Partai Juara Korupsi
dan Kredibilitas Caleg
Beberapa waktu
lalu beberapa lembaga anti korupsi kembali mempublikasikan partai juara korupsi
Indonesia, tak terkecuali media elektronik. Metro TV misalnya pada kamis 13
Maret 2014 merilis kasus korupsi yang menimpa partai politik. Dari 9 Parpol
yang sekarang ada di DPR RI tercatat : PDIP
84 Kasus Korupsi, Golkar 60 Kasus, PAN 36 Kasus, Demokrat 30 Kasus, PPP 13 Kasus, PKB 12 Kasus, Hanura 6 Kasus, Gerindra 3 Kasus, dan PKS 2 Kasus.
Sebelumnya
Rakyat Merdeka Online pada 10 Maret 2014 juga mempublikasikan partai juara
korupsi indonesia melalui data yang di telusuri Andi Arief (staff khusus presiden bidang sosial dan
bencana alam). Tentu saja sebagai pemilih cerdas kita mungkin perlu
mempertimbangkan latar belakang partai serta caleg sebelum kita memilih, Indeks
Korupsi partai terkorup perlu kita ketahui agar dapat melihat partai mana yang serius memberantas korupsi di
Indonesia.
Putihkan Indonesia tapi bukan Golput
“Selalu ada
celah retak dalam segala sesuatu, dari situlah cahaya masuk” begitulah Leonard
Cohen berujar. Melihat kondisi bangsa dan anggota legislatif yang banyak
terlibat kasus korupsi, di tambah pemilu dengan sistem proporsional terbuka
tentu menghadirkan jiwa yang pesimis di pemilu 2014 ini.
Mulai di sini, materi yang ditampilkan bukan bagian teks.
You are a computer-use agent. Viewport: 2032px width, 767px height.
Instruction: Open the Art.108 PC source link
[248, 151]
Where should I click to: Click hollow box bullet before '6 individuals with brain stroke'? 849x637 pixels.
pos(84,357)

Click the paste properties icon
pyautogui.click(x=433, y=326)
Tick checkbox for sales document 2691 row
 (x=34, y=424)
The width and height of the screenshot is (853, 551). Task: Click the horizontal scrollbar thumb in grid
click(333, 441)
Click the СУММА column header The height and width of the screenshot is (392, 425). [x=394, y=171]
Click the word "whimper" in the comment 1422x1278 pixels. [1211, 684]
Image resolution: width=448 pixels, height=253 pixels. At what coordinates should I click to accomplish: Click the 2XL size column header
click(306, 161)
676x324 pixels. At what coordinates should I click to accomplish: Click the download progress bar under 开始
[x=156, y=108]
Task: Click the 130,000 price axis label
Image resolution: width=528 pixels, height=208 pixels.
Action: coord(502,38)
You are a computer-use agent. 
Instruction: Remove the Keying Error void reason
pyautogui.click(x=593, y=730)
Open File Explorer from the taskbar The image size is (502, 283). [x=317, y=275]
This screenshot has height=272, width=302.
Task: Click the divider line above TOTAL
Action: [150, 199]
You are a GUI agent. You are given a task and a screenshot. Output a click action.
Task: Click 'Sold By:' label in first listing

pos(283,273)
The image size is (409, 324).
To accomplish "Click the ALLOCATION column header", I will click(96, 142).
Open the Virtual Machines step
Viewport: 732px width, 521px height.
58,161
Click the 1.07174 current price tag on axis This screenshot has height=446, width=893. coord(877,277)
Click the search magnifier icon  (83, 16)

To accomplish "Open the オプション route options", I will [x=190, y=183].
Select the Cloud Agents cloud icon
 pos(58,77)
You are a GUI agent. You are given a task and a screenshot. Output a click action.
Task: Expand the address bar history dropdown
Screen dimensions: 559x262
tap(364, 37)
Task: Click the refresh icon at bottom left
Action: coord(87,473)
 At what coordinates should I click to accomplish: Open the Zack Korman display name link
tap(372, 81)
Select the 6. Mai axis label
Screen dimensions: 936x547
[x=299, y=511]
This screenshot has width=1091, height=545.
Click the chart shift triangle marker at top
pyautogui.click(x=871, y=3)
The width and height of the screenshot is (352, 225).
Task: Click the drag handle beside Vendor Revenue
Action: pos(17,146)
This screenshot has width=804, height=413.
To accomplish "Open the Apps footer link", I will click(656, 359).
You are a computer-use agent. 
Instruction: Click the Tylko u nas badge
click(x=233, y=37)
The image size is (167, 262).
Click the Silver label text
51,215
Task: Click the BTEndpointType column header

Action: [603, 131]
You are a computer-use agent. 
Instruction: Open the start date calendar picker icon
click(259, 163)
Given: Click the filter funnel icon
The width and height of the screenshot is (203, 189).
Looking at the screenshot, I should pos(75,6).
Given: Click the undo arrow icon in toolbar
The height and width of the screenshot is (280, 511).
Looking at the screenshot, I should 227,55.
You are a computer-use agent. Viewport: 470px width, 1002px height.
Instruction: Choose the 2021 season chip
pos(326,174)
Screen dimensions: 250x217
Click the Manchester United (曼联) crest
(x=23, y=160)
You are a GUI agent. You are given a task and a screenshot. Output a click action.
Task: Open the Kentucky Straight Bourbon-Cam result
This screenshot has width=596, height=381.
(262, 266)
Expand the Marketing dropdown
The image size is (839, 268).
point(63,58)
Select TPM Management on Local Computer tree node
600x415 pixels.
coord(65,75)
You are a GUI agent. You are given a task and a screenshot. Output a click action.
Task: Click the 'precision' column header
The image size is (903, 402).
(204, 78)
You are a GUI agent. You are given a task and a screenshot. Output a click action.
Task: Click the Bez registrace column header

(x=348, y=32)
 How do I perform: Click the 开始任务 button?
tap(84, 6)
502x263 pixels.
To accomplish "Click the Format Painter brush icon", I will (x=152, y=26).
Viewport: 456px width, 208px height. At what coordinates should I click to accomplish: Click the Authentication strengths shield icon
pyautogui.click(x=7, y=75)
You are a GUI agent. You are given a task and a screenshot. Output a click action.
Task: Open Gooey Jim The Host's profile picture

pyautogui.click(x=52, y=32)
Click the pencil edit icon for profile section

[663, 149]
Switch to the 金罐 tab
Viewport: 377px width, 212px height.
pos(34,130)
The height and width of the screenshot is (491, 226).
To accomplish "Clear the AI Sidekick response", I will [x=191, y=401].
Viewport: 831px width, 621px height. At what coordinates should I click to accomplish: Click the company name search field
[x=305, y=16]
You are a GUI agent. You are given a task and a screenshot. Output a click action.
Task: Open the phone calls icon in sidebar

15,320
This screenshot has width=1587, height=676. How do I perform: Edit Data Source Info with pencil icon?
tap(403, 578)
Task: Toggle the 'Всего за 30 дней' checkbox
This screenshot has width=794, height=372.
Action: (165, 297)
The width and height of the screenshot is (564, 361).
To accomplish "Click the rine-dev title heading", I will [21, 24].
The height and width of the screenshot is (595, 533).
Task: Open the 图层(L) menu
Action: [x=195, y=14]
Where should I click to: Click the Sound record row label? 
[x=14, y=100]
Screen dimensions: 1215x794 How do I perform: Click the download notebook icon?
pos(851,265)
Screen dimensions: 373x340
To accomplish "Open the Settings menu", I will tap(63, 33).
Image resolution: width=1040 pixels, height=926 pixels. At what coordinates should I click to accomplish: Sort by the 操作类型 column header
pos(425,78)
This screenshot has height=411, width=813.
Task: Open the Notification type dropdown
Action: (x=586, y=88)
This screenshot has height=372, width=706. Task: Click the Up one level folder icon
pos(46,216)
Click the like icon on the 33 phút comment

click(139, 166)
Walaupun demikian pesimis tak harus menjadi golput. Pilihan golput tidak akan
memberi solusi bagi bangsa. Kita tentu ingat di tahun 1999 angka golput
mencapai 10.21 % dan di tahun 2009 kembali meningkat menjadi 39.1 %. Golput
adalah pemenang pemilu di tahun 2009 akan tetapi mereka yang golput tak bisa
memimpin negeri ini dan tentu saja tak bisa memperbaiki bangsa ini menjadi
lebih baik.
Kita masih
memiliki harapan akan hadirnya cahaya perbaikan di Negeri ini, karena politik
menjadi kotor bukan karena banyaknya orang jahat akan tetapi sebaliknya
sedikitnya orang baik yang mau terlibat, dan salah satu keterlibatan kita
adalah tetap memilih pada 9 April Nanti. Seperti memilih jodoh, kita tidak
mungkin mendapatkan jodoh “ideal” tapi jodoh yang “terbaik” tentu ada untuk
kita.
Kita tidak
mungkin mendapatkan partai ideal yang bersih dari korupsi tapi tentu kita bisa
memilih partai yang terbaik dengan indeks korupsi terkecil misalnya.